After stops at Eniwetok and Ulithi, Appanoose reached Okinawa on 28 April and began discharging her cargo at Buckner Bay on 3 May. During the three months Appanoose was stationed at Okinawa, she endured numerous Japanese air attacks. The ship claimed to have downed one Japanese plane and assisted in downing four more.

On 5 August, Appanoose departed the Okinawa area and sailed in a convoy to Saipan, her first port of call on a voyage that took her by way of Pearl Harbor, to San Francisco, California. Appanoose made San Francisco on 5 September and, shortly thereafter, began a period of drydocking and availability.
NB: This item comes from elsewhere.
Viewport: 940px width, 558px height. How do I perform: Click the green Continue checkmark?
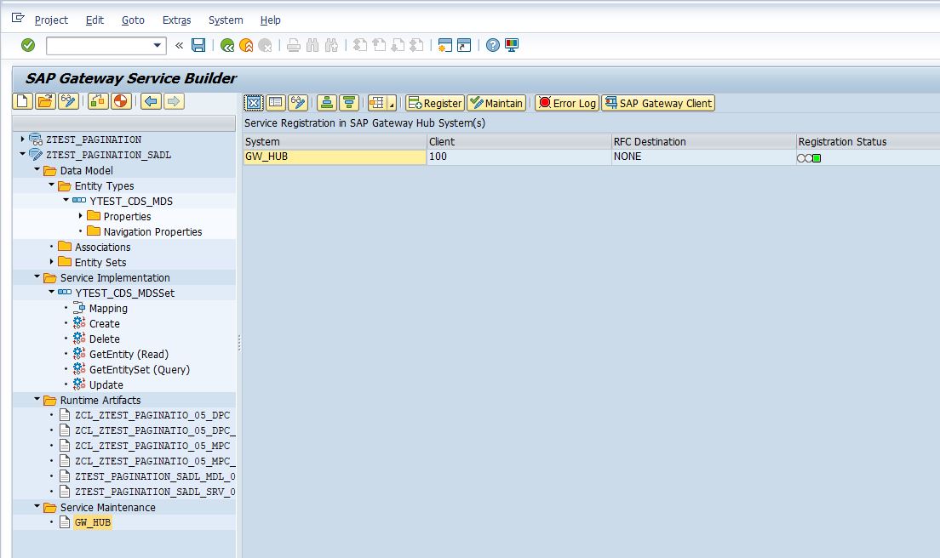point(26,44)
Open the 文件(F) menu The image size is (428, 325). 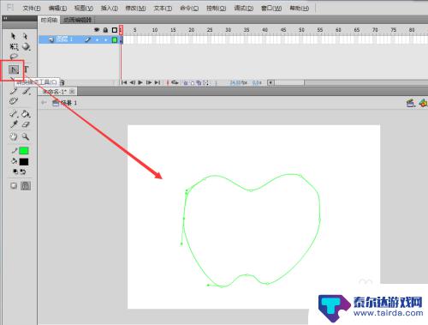32,9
Upon completion of the repair work on 8 October, Appanoose headed for the Panama Canal Zone. Having transited the Panama Canal, the ship reported to the Norfolk Naval Shipyard, Portsmouth, Virginia, on 30 October.

Appanoose was decommissioned there on 26 November 1945 and turned over to the War Shipping Administration. Her name was struck from the Navy list on 5 December 1945.
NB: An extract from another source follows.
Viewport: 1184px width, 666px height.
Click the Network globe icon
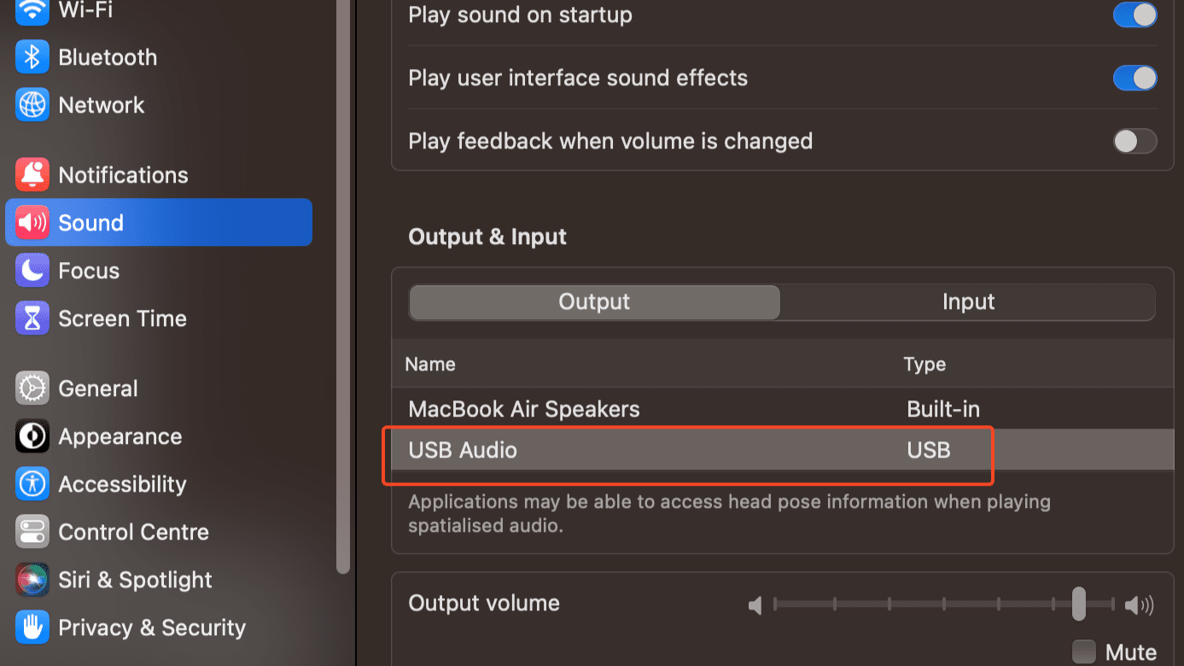tap(32, 105)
Appanoose earned one battle star for her World War II service

==Civilian service==

- sold to Fordom Trading Co, N.Y., November 1947, for Cia de Operaciones Maritimas SA, Panama RP - renamed SS Santa Ana - reflagged Panamanian
- sold to Cia Nav San Maritime SA, Panama RP in 1951, - name retained - Panamanian flagged
- sold to San Martin Cia de Nav SA, 1952, - name retained - Panamanian flagged
- 1958 managed by Cargo & Tankship Management Corp, N.Y.
- 1961 managed by Santa Maria Shipowning & Trading Co (Bermuda) Ltd - name retained
- arrived Yokohama, 4 November 1964, in tow after losing propeller while bound from Osaka to Portland, OR.